On Saturday, nearly an estimated 5 million people gathered at 673 Women’s Marches across the globe. And among the attendees at the march in Los Angeles were several celebrities marching in solidarity including Scarlett Johansson, Viola Davis and Natalie Portman — who took to the podium to share a horrifying story of being sexualized early on in her career as a teenager, explaining why we need #MeToo and Time’s Up.

According to the Hollywood Reporter, Portman recounted receiving her first fan mail letter at the age of 13 after starring in The Professional — only to be completely terrified by it.

“I excitedly opened my first fan mail to read a rape fantasy that a man had written me. A countdown was started on my local radio show to my 18th birthday, euphemistically the date that I would be legal to sleep with,” she continued. “Movie reviewers talked about my budding breasts in reviews. I understood very quickly, even as a 13-year-old, that if I were to express myself sexually, I would feel unsafe.”

She went on to describe the way she adopted a specific public persona in order to defend herself against the way men sexualized her teenage body. 

“I emphasized how serious I was,” she told the crowd. “I built a reputation for basically being prudish, conservative and nerdy in an attempt to feel that my body was safe and that my voice would be listened to.”

Portman wasn’t the only celeb who used her platform to speak out on behalf of women —Viola Davis also killed it on stage with a much-needed powerful speech about intersectional feminism (something last year’s Women’s Marches were criticized for lacking) and Scarlett Johansson even used the opportunity to call out James Franco for pretending to stand by women via that Time’s Up pin at the Golden Globes while privately preying on women.

“I want my pin back, by the way,” she told the crowd, which was later confirmed by her rep to be directed at James Franco. (SAVAGE.)

As Viola Davis put it, it’s important that we remember that in order for the cycle of oppressive and predatory behavior to be broken, we need to be working towards gender and racial equality every day, not just on the one day of the year we’re marching.

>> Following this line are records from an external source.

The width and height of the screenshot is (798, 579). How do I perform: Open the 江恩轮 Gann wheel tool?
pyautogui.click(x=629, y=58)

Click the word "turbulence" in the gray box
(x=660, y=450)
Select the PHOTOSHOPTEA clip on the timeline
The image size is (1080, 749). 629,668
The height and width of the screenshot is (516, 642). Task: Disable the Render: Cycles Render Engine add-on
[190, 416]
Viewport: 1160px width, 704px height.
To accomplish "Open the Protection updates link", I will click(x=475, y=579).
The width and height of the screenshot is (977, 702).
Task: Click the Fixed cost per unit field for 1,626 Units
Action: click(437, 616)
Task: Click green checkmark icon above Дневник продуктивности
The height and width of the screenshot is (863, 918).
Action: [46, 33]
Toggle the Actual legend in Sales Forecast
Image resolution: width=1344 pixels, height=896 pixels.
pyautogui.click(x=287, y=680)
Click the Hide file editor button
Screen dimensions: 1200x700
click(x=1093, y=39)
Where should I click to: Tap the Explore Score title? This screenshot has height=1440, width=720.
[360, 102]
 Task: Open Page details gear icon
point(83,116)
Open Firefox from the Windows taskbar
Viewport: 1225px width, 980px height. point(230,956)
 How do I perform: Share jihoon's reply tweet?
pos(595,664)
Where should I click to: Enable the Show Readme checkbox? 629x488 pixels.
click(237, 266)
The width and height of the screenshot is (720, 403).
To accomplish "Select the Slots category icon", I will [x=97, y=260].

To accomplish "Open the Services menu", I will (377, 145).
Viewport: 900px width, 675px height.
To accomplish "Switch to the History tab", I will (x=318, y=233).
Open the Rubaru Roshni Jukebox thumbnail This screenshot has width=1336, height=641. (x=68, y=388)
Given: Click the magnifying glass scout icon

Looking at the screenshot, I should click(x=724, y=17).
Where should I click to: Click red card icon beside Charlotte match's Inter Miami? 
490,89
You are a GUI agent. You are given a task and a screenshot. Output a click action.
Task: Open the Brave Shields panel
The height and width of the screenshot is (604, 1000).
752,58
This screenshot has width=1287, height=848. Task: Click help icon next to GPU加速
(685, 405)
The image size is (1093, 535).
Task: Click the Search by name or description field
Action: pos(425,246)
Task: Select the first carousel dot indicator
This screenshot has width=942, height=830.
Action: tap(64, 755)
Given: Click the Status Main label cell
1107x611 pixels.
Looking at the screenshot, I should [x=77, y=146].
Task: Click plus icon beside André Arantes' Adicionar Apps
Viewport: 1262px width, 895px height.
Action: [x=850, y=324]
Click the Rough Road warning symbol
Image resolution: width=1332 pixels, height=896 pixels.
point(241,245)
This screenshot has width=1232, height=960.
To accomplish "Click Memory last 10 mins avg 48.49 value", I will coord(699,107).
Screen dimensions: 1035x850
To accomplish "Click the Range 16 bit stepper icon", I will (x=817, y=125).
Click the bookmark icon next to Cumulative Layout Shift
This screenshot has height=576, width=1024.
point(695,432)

“My hope for the future, my hope, and I do hope that we never go back,” Davis said. “That it’s not just about clapping your hands and screaming and shouting every time someone says something that sounds good. It’s about keeping it rolling once you go home.”

Caroline is the Evening/Weekend Editor and Style Editor at Her Campus, a senior public relations major at the University of North Carolina at Chapel Hill and a leather jacket enthusiast.  You can follow her on Twitter and Instagram @c_pirozzolo.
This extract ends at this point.